As states reopen and the curve begins to flatten in many places across the US, the FDA is taking further steps to expand the use and accuracy of diagnostic testing for SARS-CoV-2, the virus that causes COVID-19.
In the last days of May, the agency took two steps to bring down barriers to testing. The first was a SARS-CoV-2 reference panel for commercial and laboratory developers of diagnostic tests for clinical use—not research. Nucleic acid diagnostic tests work by identifying the genetic material of the virus; the FDA’s reference panel provides test developers with that genetic material.
“Reference panels are an additional step to ensure the quality of the tests, validation of new assays, test calibration, and monitoring of assay performance,” said the FDA in a statement.
The agency has said that it is trying to “remain flexible” during the pandemic and that it is continually evaluating its policies, particularly in relation to poorly performing diagnostic tests. The FDA considers reference panels to be an invaluable tool in validating diagnostic tests. It has used this approach with success in recent history with the Zika virus. The agency was first able to provide a reference panel for Zika molecular-based diagnostic testing, and then a reference panel of human plasma samples to support serological testing for the disease.
The second step the agency took to support testing was the issuance of an Emergency Use Authorization (EUA) template for at-home sample collection kits. The template provides test manufacturers with the information and data they will need to submit an EUA request.
Developers can offer a COVID-19 test for at-home self-collection only under an EUA or as part of an institutional review board (IRB)-approved study. “Home collection raises unique concerns about safety and accuracy,” Dr. Jeff Shuren, director of the FDA’s Center for Devices and Radiological Health, said in a statement, pointing to possible errors in collecting the sample as well as instability issues that could occur during the shipping process.
“An at-home test that returns false results could be harmful to an individual patient, and hinder broader public health efforts to mitigate the spread of COVID-19,” Shuren added.
The FDA has authorized several COVID-19 tests that use at-home sampling collection either through an EUA or an IRB-approved study.
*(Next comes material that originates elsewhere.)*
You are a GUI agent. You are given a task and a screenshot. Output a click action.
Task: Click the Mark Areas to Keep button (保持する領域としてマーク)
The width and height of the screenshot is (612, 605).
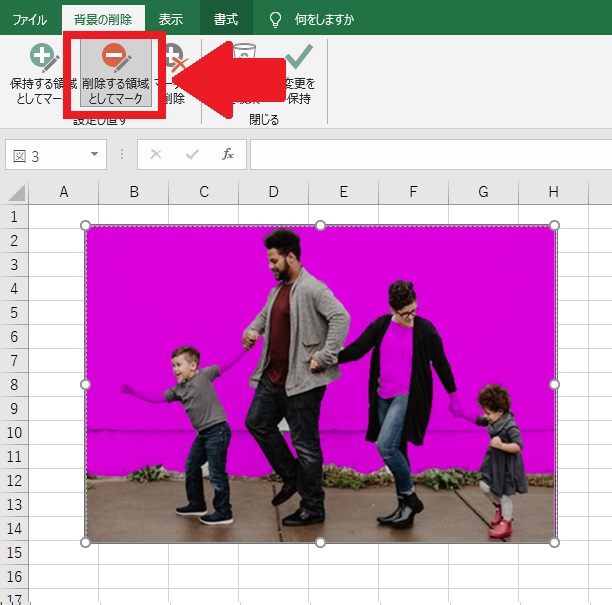tap(43, 73)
Yet no tests are authorized for complete at-home use.
The current pandemic has pushed the FDA and other healthcare agencies to quickly reassess how they handle disease testing. The need for rapid response in this case required an equally rapid deregulation of many protocols—some that have since been clawed back.
Many protocols being established will function as a template for future health emergencies. Testing has been called the backbone of a solid response to the spread of COVID-19. After months of inadequate testing, the nation has started testing at the numbers it should to help reopen the economy and to put the right resources in place. Making testing more accessible to consumers furthers national goals of overcoming the virus.